DATASET EXCERPTS:
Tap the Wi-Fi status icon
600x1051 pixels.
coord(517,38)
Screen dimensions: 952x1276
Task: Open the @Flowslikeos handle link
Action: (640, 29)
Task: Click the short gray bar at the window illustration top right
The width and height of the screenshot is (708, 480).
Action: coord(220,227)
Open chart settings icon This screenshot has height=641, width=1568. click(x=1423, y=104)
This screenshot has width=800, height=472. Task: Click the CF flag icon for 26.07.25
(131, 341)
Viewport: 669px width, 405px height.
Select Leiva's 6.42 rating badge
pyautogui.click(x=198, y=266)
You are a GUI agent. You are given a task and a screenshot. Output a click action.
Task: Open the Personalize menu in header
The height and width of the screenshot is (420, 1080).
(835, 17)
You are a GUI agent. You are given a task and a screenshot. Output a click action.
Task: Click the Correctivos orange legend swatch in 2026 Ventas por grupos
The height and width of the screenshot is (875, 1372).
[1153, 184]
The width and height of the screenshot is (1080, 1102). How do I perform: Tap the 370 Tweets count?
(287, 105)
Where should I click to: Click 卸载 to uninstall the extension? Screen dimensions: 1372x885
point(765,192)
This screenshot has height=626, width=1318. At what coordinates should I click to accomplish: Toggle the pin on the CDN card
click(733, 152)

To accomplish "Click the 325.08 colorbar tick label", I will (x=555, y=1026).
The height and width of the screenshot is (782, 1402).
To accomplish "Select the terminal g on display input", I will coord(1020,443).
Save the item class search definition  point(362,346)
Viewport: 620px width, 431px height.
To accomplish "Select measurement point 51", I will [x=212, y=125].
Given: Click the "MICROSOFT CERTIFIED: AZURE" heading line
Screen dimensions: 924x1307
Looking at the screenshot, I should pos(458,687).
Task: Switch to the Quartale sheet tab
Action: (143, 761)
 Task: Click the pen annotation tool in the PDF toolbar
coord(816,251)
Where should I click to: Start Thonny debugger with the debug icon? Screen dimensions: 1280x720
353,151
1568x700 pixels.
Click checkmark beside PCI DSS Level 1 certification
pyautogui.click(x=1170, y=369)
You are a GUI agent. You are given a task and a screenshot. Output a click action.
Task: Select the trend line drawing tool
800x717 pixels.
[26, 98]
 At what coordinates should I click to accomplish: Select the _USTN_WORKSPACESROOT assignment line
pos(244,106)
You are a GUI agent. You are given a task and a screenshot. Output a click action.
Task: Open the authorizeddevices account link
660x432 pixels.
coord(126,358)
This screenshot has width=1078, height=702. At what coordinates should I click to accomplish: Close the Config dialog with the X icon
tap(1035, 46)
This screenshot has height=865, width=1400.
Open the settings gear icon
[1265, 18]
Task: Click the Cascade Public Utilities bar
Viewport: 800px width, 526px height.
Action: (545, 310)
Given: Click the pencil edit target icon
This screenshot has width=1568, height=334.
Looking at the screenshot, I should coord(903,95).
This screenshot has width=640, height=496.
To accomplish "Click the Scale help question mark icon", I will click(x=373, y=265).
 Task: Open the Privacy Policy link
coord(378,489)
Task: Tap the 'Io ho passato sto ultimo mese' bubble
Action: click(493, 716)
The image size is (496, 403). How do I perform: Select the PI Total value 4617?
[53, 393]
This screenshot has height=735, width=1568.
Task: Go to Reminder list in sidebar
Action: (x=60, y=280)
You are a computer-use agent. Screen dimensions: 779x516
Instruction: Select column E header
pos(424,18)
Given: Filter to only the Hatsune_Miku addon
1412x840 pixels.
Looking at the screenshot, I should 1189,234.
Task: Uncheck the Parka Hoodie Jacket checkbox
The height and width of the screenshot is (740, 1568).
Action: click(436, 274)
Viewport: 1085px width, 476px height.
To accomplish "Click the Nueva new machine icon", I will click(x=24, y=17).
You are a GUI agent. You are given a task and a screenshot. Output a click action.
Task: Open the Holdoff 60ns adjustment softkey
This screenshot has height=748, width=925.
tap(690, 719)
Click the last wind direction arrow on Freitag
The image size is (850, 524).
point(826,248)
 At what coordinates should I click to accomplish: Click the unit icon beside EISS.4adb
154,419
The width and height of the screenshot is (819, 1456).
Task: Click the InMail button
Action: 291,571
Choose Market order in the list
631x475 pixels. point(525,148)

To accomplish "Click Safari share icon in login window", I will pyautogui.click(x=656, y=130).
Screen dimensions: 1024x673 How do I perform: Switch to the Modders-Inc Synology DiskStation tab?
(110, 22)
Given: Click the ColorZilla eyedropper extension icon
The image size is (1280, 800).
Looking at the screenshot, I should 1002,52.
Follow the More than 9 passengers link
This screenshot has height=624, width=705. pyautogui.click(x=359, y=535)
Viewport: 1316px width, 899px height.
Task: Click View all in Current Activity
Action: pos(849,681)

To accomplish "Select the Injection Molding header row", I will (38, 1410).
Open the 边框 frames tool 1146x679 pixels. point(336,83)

WRITTEN TASK: Convert every line of the items above into a JSON list of strings, with one string per line and blank lines omitted.

ANSWER BELOW:
[
  "Tap the Wi-Fi status icon",
  "600x1051 pixels.",
  "coord(517,38)",
  "Screen dimensions: 952x1276",
  "Task: Open the @Flowslikeos handle link",
  "Action: (640, 29)",
  "Task: Click the short gray bar at the window illustration top right",
  "The width and height of the screenshot is (708, 480).",
  "Action: coord(220,227)",
  "Open chart settings icon This screenshot has height=641, width=1568. click(x=1423, y=104)",
  "This screenshot has width=800, height=472. Task: Click the CF flag icon for 26.07.25",
  "(131, 341)",
  "Viewport: 669px width, 405px height.",
  "Select Leiva's 6.42 rating badge",
  "pyautogui.click(x=198, y=266)",
  "You are a GUI agent. You are given a task and a screenshot. Output a click action.",
  "Task: Open the Personalize menu in header",
  "The height and width of the screenshot is (420, 1080).",
  "(835, 17)",
  "You are a GUI agent. You are given a task and a screenshot. Output a click action.",
  "Task: Click the Correctivos orange legend swatch in 2026 Ventas por grupos",
  "The height and width of the screenshot is (875, 1372).",
  "[1153, 184]",
  "The width and height of the screenshot is (1080, 1102). How do I perform: Tap the 370 Tweets count?",
  "(287, 105)",
  "Where should I click to: Click 卸载 to uninstall the extension? Screen dimensions: 1372x885",
  "point(765,192)",
  "This screenshot has height=626, width=1318. At what coordinates should I click to accomplish: Toggle the pin on the CDN card",
  "click(733, 152)",
  "To accomplish \"Click the 325.08 colorbar tick label\", I will (x=555, y=1026).",
  "The height and width of the screenshot is (782, 1402).",
  "To accomplish \"Select the terminal g on display input\", I will coord(1020,443).",
  "Save the item class search definition  point(362,346)",
  "Viewport: 620px width, 431px height.",
  "To accomplish \"Select measurement point 51\", I will [x=212, y=125].",
  "Given: Click the \"MICROSOFT CERTIFIED: AZURE\" heading line",
  "Screen dimensions: 924x1307",
  "Looking at the screenshot, I should pos(458,687).",
  "Task: Switch to the Quartale sheet tab",
  "Action: (143, 761)",
  " Task: Click the pen annotation tool in the PDF toolbar",
  "coord(816,251)",
  "Where should I click to: Start Thonny debugger with the debug icon? Screen dimensions: 1280x720",
  "353,151",
  "1568x700 pixels.",
  "Click checkmark beside PCI DSS Level 1 certification",
  "pyautogui.click(x=1170, y=369)",
  "You are a GUI agent. You are given a task and a screenshot. Output a click action.",
  "Task: Select the trend line drawing tool",
  "800x717 pixels.",
  "[26, 98]",
  " At what coordinates should I click to accomplish: Select the _USTN_WORKSPACESROOT assignment line",
  "pos(244,106)",
  "You are a GUI agent. You are given a task and a screenshot. Output a click action.",
  "Task: Open the authorizeddevices account link",
  "660x432 pixels.",
  "coord(126,358)",
  "This screenshot has width=1078, height=702. At what coordinates should I click to accomplish: Close the Config dialog with the X icon",
  "tap(1035, 46)",
  "This screenshot has height=865, width=1400.",
  "Open the settings gear icon",
  "[1265, 18]",
  "Task: Click the Cascade Public Utilities bar",
  "Viewport: 800px width, 526px height.",
  "Action: (545, 310)",
  "Given: Click the pencil edit target icon",
  "This screenshot has width=1568, height=334.",
  "Looking at the screenshot, I should coord(903,95).",
  "This screenshot has width=640, height=496.",
  "To accomplish \"Click the Scale help question mark icon\", I will click(x=373, y=265).",
  " Task: Open the Privacy Policy link",
  "coord(378,489)",
  "Task: Tap the 'Io ho passato sto ultimo mese' bubble",
  "Action: click(493, 716)",
  "The image size is (496, 403). How do I perform: Select the PI Total value 4617?",
  "[53, 393]",
  "This screenshot has height=735, width=1568.",
  "Task: Go to Reminder list in sidebar",
  "Action: (x=60, y=280)",
  "You are a computer-use agent. Screen dimensions: 779x516",
  "Instruction: Select column E header",
  "pos(424,18)",
  "Given: Filter to only the Hatsune_Miku addon",
  "1412x840 pixels.",
  "Looking at the screenshot, I should 1189,234.",
  "Task: Uncheck the Parka Hoodie Jacket checkbox",
  "The height and width of the screenshot is (740, 1568).",
  "Action: click(436, 274)",
  "Viewport: 1085px width, 476px height.",
  "To accomplish \"Click the Nueva new machine icon\", I will click(x=24, y=17).",
  "You are a GUI agent. You are given a task and a screenshot. Output a click action.",
  "Task: Open the Holdoff 60ns adjustment softkey",
  "This screenshot has height=748, width=925.",
  "tap(690, 719)",
  "Click the last wind direction arrow on Freitag",
  "The image size is (850, 524).",
  "point(826,248)",
  " At what coordinates should I click to accomplish: Click the unit icon beside EISS.4adb",
  "154,419",
  "The width and height of the screenshot is (819, 1456).",
  "Task: Click the InMail button",
  "Action: 291,571",
  "Choose Market order in the list",
  "631x475 pixels. point(525,148)",
  "To accomplish \"Click Safari share icon in login window\", I will pyautogui.click(x=656, y=130).",
  "Screen dimensions: 1024x673 How do I perform: Switch to the Modders-Inc Synology DiskStation tab?",
  "(110, 22)",
  "Given: Click the ColorZilla eyedropper extension icon",
  "The image size is (1280, 800).",
  "Looking at the screenshot, I should 1002,52.",
  "Follow the More than 9 passengers link",
  "This screenshot has height=624, width=705. pyautogui.click(x=359, y=535)",
  "Viewport: 1316px width, 899px height.",
  "Task: Click View all in Current Activity",
  "Action: pos(849,681)",
  "To accomplish \"Select the Injection Molding header row\", I will (38, 1410).",
  "Open the 边框 frames tool 1146x679 pixels. point(336,83)"
]